Like most of the Syrian refugees, Yazi and Ziyad refuse to be photographed. The fear of being recognized by the regime is too strong. One man accepts, but only his back, and using a false name: Muhammad. “We were schoolteachers. But that was before. Now we are refugees,” he says, as if to put an end to the conversation.
An unprecedented crisis
In these improvised camps, SOLIDARITÉS INTERNATIONAL provides emergency aid on all fronts: water, sanitation, food security, hygiene, housing rehabilitation. “When we arrived in Lebanon in March 2013, there were around 16,000 refugees registered in these two districts, explains Jérôme Voisin, field coordinator. There are now 43,000 of them, nearly three times as many!”

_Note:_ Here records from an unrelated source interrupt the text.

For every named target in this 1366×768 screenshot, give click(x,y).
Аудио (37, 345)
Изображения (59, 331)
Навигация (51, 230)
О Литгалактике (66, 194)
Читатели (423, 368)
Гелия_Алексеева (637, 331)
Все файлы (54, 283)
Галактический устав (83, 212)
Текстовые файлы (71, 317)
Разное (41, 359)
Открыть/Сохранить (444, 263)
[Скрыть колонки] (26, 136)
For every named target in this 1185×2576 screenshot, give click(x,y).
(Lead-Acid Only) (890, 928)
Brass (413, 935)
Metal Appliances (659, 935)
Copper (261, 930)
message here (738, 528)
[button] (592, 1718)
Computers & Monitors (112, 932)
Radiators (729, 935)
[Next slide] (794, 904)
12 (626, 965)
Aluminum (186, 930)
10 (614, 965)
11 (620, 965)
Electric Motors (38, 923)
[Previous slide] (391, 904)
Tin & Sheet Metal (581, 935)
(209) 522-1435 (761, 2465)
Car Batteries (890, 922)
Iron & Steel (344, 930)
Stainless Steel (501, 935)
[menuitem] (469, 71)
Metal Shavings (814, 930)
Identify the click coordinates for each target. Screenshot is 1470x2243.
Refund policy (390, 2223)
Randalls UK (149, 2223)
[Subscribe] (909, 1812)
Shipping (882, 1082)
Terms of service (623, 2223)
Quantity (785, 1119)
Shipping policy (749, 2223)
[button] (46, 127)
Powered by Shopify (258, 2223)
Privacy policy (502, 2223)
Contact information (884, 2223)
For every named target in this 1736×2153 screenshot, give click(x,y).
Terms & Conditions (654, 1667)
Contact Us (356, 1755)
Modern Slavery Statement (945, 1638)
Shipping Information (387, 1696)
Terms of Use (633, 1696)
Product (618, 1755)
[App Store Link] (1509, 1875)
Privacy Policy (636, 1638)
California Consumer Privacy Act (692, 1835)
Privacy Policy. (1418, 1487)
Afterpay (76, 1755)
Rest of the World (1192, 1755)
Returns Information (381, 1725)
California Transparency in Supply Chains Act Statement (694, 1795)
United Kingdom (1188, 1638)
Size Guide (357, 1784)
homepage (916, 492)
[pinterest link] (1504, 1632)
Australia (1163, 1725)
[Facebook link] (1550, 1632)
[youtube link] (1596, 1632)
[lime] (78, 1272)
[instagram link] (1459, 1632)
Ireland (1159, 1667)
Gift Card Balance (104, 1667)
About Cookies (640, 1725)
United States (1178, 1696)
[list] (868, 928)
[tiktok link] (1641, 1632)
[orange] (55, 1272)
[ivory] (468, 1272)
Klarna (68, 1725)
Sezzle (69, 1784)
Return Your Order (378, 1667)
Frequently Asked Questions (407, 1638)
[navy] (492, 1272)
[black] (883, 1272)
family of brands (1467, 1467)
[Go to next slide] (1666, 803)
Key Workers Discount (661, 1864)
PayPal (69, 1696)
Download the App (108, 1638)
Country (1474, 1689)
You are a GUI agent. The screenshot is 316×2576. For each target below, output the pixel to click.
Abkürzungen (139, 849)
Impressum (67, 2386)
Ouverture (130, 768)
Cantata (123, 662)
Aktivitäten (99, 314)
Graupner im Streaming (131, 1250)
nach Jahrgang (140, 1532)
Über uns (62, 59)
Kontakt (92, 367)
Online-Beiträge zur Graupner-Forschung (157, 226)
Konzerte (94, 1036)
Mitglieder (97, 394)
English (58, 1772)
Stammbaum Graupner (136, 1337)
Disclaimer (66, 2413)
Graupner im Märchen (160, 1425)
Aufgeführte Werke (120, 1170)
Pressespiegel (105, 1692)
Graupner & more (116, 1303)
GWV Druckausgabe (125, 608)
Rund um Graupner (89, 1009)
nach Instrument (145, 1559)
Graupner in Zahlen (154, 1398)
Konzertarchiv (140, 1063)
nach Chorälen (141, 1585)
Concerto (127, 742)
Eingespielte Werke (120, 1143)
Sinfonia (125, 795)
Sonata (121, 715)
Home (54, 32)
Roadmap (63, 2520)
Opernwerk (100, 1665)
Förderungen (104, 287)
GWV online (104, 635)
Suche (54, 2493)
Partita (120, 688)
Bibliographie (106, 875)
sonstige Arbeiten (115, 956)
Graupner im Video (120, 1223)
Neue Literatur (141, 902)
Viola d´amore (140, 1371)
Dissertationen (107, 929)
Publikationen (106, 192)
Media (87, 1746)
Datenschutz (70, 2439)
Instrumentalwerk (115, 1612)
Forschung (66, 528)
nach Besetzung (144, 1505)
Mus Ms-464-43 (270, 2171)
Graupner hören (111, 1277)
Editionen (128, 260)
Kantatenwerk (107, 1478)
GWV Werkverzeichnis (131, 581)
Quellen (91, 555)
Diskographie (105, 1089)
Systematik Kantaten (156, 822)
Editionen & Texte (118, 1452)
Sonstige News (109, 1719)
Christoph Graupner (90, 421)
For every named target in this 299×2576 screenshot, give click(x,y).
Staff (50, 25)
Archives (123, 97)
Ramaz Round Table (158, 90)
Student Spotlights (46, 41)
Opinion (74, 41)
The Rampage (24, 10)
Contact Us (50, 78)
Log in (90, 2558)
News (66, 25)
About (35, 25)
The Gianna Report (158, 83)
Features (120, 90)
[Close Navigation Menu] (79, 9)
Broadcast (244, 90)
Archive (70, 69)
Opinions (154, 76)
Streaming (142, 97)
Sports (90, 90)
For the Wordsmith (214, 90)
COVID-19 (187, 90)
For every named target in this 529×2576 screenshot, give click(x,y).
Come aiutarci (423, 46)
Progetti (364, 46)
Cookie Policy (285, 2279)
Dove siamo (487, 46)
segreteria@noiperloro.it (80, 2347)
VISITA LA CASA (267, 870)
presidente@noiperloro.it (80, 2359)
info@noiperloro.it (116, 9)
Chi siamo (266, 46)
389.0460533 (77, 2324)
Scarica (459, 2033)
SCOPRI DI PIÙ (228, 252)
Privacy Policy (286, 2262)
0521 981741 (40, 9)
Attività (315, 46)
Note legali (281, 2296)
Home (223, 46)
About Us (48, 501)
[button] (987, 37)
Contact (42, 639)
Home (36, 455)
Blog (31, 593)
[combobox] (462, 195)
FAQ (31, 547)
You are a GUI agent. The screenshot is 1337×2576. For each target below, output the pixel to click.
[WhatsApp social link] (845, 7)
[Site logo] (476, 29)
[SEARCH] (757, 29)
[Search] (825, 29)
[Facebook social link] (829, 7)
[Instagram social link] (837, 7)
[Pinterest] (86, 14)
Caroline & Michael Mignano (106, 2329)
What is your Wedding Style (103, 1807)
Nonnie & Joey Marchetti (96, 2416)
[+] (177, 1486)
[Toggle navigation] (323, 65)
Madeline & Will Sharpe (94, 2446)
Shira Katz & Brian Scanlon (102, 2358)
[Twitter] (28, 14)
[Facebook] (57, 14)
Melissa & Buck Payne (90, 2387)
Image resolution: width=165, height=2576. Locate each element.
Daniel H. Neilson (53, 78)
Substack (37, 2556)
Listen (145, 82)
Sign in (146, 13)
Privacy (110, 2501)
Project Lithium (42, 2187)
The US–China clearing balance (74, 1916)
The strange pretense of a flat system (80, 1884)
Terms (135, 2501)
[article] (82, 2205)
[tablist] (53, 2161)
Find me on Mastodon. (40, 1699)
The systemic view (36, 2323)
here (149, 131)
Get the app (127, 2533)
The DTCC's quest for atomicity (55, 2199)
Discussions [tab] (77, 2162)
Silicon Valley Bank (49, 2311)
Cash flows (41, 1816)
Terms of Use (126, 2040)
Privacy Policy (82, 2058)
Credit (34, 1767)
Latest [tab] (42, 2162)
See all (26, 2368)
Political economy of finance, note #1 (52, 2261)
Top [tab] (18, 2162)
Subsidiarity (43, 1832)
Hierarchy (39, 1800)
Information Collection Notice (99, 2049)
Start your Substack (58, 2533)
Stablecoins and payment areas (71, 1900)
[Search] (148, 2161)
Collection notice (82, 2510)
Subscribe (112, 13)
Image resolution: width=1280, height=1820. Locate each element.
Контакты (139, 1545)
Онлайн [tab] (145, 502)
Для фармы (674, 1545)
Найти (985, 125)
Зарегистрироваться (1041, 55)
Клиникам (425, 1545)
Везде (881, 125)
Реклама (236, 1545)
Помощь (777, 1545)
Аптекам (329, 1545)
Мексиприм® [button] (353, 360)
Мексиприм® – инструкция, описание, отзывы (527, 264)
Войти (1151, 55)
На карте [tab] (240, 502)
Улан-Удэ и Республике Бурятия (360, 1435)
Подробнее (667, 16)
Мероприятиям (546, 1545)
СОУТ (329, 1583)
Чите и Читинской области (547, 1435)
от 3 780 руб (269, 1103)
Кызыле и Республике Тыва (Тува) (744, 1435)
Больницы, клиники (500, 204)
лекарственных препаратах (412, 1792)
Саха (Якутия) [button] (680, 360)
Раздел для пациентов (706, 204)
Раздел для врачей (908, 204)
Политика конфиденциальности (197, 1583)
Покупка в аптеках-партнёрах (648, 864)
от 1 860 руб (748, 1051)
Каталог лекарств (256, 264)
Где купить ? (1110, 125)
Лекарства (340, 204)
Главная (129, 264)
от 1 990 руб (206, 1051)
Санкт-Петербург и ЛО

SOLIDARITÉS INTERNATIONAL has taken care to provide appropriate responses to the refugees’ problems, almost on a case by case basis. “This is not a normal crisis. Most of the people we are assisting had a middle-class standard of living before, in a developed country. They became refugees overnight, forced to survive on a day to day basis. So they are not at all armed to manage in this sort of situation.”
This observation shows itself to be true on the ground: those who arrived a year ago with some savings were able to rent an apartment for a certain time. But today all their savings have been used up, because the cost of life is 40 to 50% more expensive in Lebanon than in Syria and the daily work market which is open to Syrians is totally saturated.
Marginalised, and more and more vulnerable
SOLIDARITÉS INTERNATIONAL attaches great importance to involving local authorities and populations in the assistance provided to refugees. This is the case at a camp in Zgharta district. To reach this camp, you have to go down a small road in the heart of the village, then down a steep slope into a cellar. It takes a few minutes for your eyes to grow accustomed to the darkness before you see them: 80 people, mostly women and children, are living there, 3 metres below ground, the only light coming from two basement windows and a garage grating.
Here, SOLIDARITÉS INTERNATIONAL has installed toilets and set up plywood panels, so that each family can have a minimum of privacy. The landlord demands 600 $ per month rent for this cramped space. “We used local companies to carry out the rehabilitation work, explains Jérôme Voisin. The idea was to show that the refugees’ presence actually generates increased economic activity.” The solidarity which Lebanon has shown for the first two years of conflict is likely to be jeopardized by the festering situation in Syria and the ever larger numbers of refugees arriving every day. The onset of winter brings concerns that hundreds of thousands of people living in tents or disaffected buildings will then be in an extremely desperate situation.